On Jun 5, 11:19 pm, Felix Hoenikker <fhoenikk...@gmail.com> wrote:
> Has anyone watched the movie "Contact", in which the structure of the
> universe was encoded in the transcendental number Pi? What if
> something like that is what is going on, and that's the answer to all
> paradoxes?
>
> So the physical universe beings with "Pi" encoded in the Big Bang,
> chaotically inflates, and eventually cools and contracts back to
> itself until it is again, exactly the mathematical description of
> "Pi".
>
> All consciousness is thus contain with Pi.
>
> But then, Pi is just like any other transcendental number!
>
> So all transcendental numbers contain all existence
>
> F.H.
>
>
>
>
>
>
>
> On Mon, Jun 6, 2011 at 12:57 AM, Jason Resch <jasonre...@gmail.com> wrote:
>
> > On Sat, Jun 4, 2011 at 3:12 PM, Stephen Paul King <stephe...@charter.net>
> > wrote:
>
> >> Hi Jason,
>
> >>     Very interesting reasoning!
>
> > Thank you.
>
> >> From: Jason Resch
> >> Sent: Saturday, June 04, 2011 1:51 PM
> >> To: everything-list@googlegroups.com
> >> Subject: Re: Mathematical closure of consciousness and computation
>
> >> On Sat, Jun 4, 2011 at 12:06 PM, Rex Allen <rexallen31...@gmail.com>
> >> wrote:
>
> >>> On Sat, Jun 4, 2011 at 12:21 PM, Jason Resch <jasonre...@gmail.com>
> >>> wrote:
> >>> > One thing I thought of recently which is a good way of showing how
> >>> > computation occurs due to the objective truth or falsehood of
> >>> > mathematical
> >>> > propositions is as follows:
>
> >>> > Most would agree that a statement such as "8 is composite" has an
> >>> > eternal
> >>> > objective truth.
>
> >>> Assuming certain of axioms and rules of inference, sure.
>
> >> Godel showed no single axiomatic system captures all mathematical truth,
> >> any fixed set of axioms can at best approximate mathematical truth.  If
> >> mathematical truth cannot be fully captured by a set of axioms, it must
> >> exist outside sets of axioms altogether.
>
> >> [SPK]
>
> >>     I see two possibilities. 1) Mathematical truth might only exist in our
> >> minds. But an infinity of such minds is possible...2) Might it be possible
> >> that our mathematical ideas are still too primitive and simplistic to 
> >> define
> >> the kind of set that is necessary?
> >> **
>
> > 1) More is answered by:
> > A: "Math -> Matter -> Minds" (or as Bruno suggests "Math -> Minds ->
> > Matter") than by
> > B: "Matter -> Minds -> Math", or
> > C: "Minds -> (Matter, Math)".
> > Compared to "B", "A" explains the unreasonable effectiveness of math in the
> > natural sciences, the apparent fine tuning of the universe (with the
> > Anthropic Principle), and with computationalism explains QM.

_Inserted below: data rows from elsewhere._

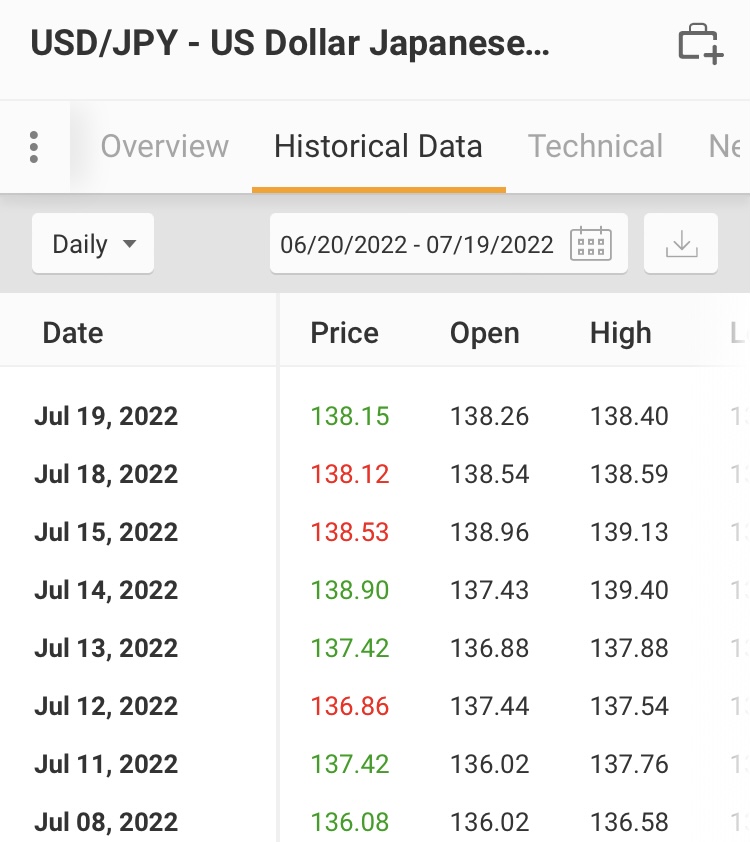Click the green 137.42 price on Jul 11

tap(350, 764)
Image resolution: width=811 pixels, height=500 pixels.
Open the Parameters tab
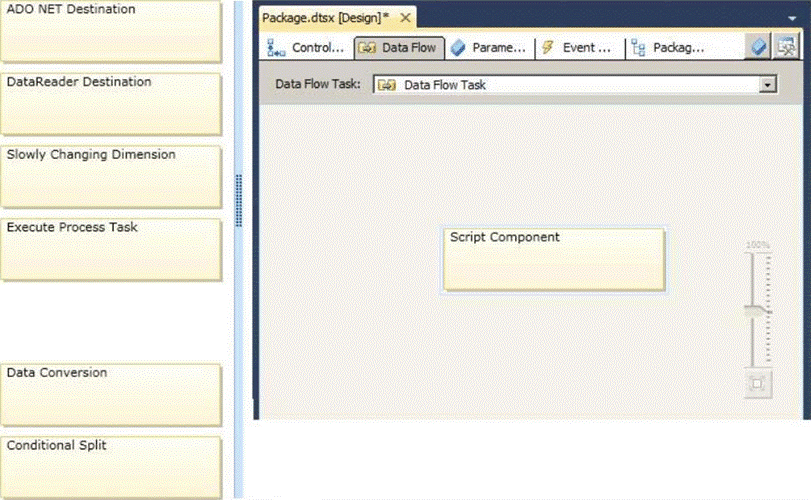click(x=487, y=48)
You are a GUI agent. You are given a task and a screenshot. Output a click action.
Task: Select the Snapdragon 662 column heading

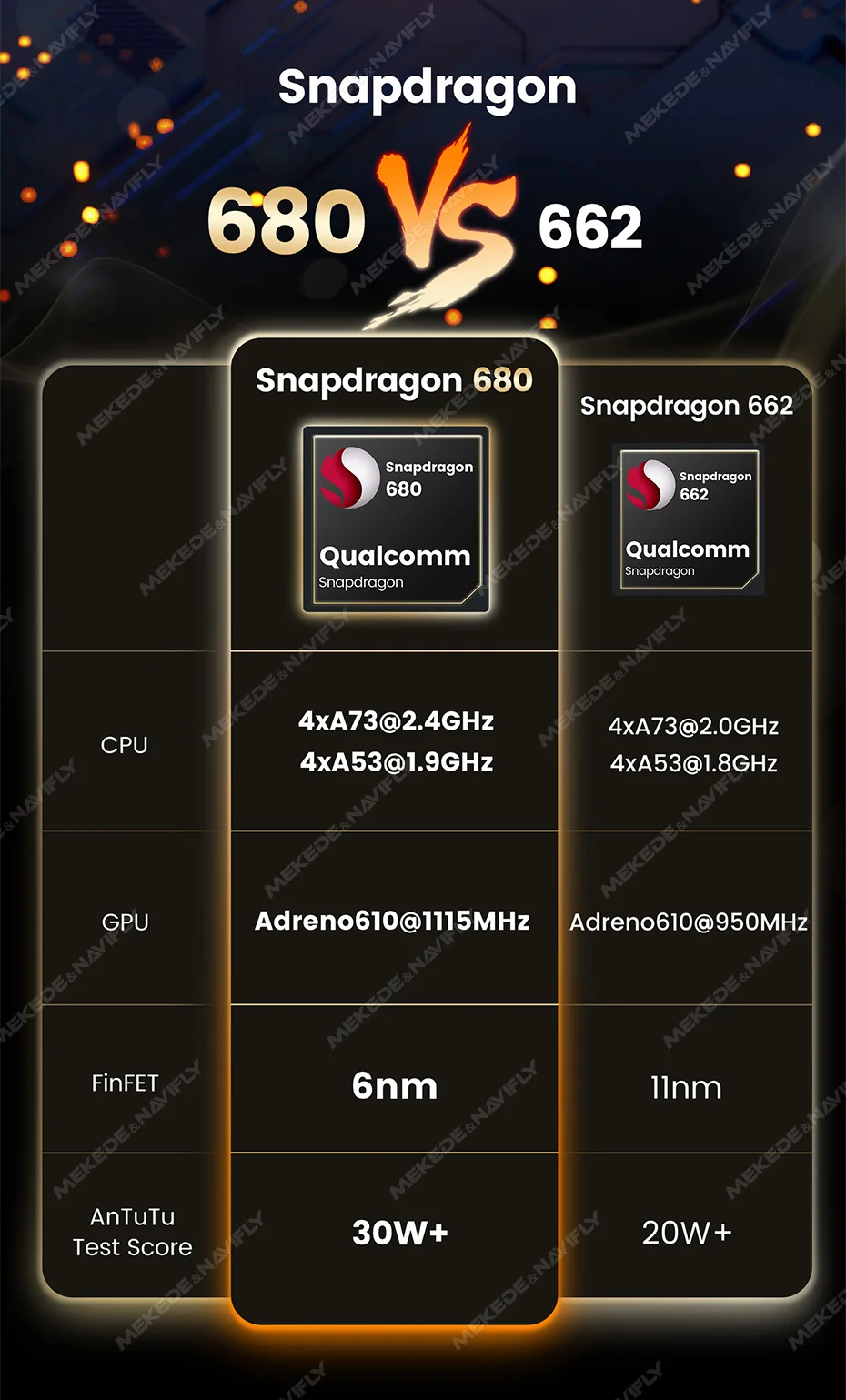tap(687, 406)
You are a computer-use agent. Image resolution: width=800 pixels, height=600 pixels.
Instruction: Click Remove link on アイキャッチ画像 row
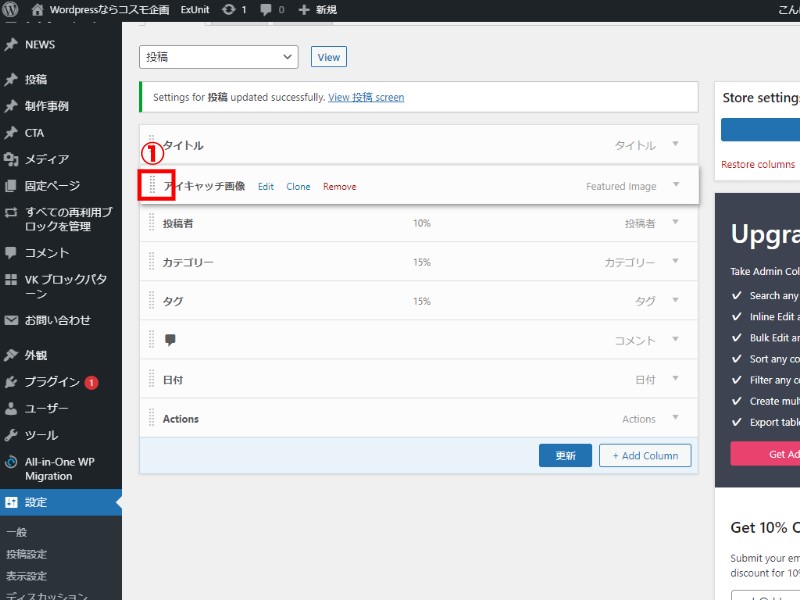click(x=339, y=187)
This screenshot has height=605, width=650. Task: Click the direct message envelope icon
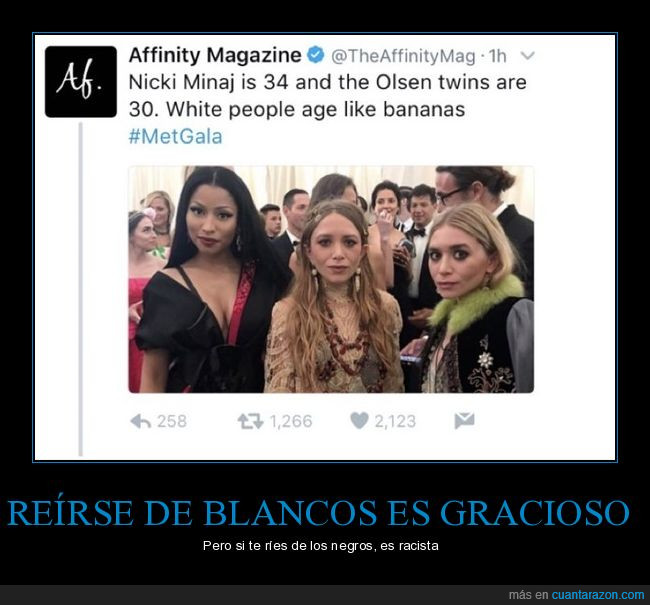(464, 420)
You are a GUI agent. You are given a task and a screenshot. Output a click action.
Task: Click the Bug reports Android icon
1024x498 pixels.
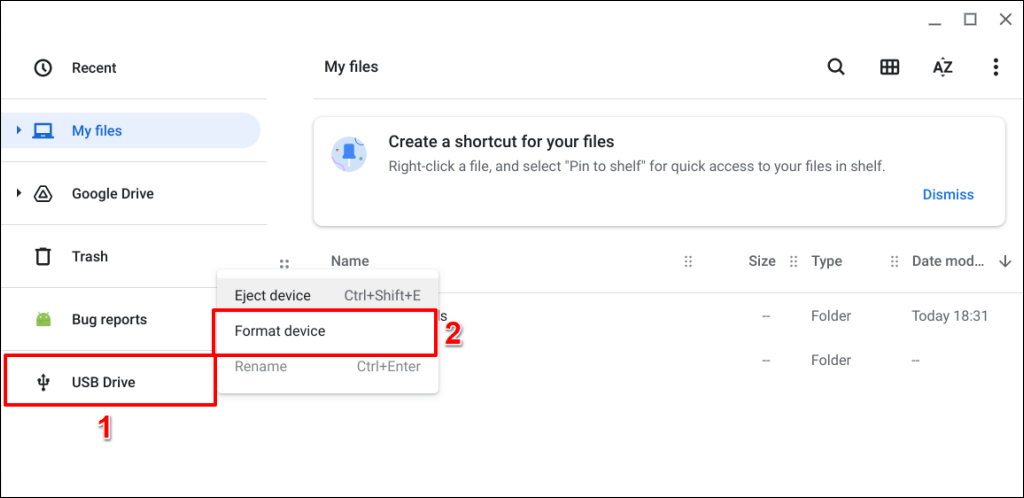click(x=43, y=320)

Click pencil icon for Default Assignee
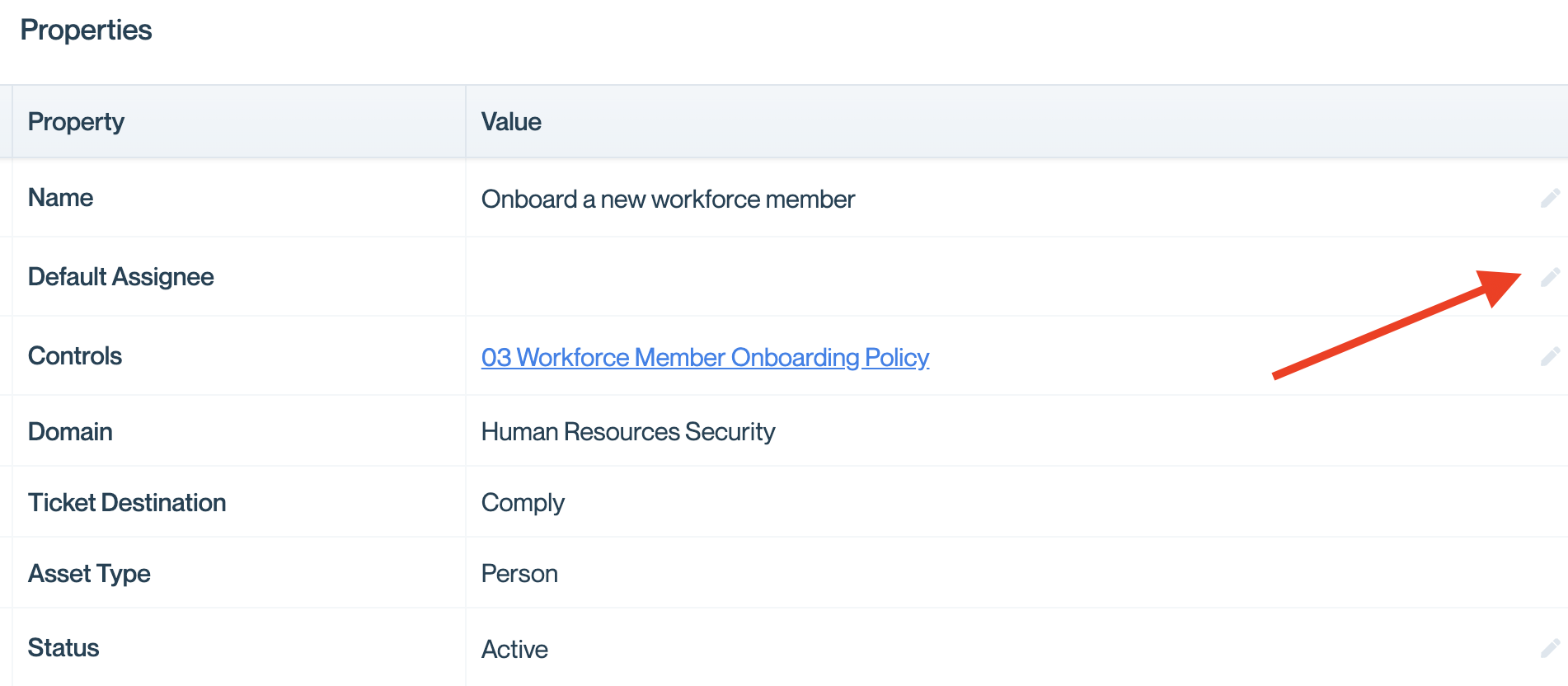[x=1550, y=277]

> > "C" has the least explanatory power, and we must wonder why the experience
> > contained within our minds seems to follow a compressible set of physical
> > laws, and why mathematical objects seem to posses objective properties but
> > by definition lack reality.
> > Those who say other universes do not exist are only adding baseless entities
> > to their theory, to define away that which is not observed.  It was what led
> > to theories such as the Copenhagen Interpretation, which postulated collapse
> > as a random selection of one possible outcome to be made real and cause the
> > rest to disappear.  Similarly, there are string theorists which hope to find
> > some mathematical reason why other possible solutions to string theory are
> > inconsistent, and the one corresponding to the the standard model is the
> > only one that exists.  Why?  They think this is necessary to make their
> > theory agree with observation, but when the very thing is unobservable
> > according to the theory it is completely unnecessary.
> > The situation is reminiscent of DeWitt and Everett:
>
> >> In his letter, DeWitt had claimed that he could not feel himself split,
> >> so, as mathematically attractive as Everett's theory was, he said, it could
> >> not be true. Everett replied in his letter to DeWitt that, hundreds of 
> >> years
> >> ago, after Copernicus had made his radical assertion that the Earth 
> >> revolved
> >> around the sun instead of the reverse, his critics had complained that they
> >> could not feel the Earth move, so how could it be true? Recalling Everett's
> >> response to him decades later, in which he pointed out how Newtonian 
> >> physics
> >> revealed why we don't feel the Earth move, DeWitt wrote, "All I could say
> >> was touché!"
>
> > 2) I don't know.  Godel proved that any sufficiently complex axiomatic
> > system can prove that there are things that are true which it cannot prove.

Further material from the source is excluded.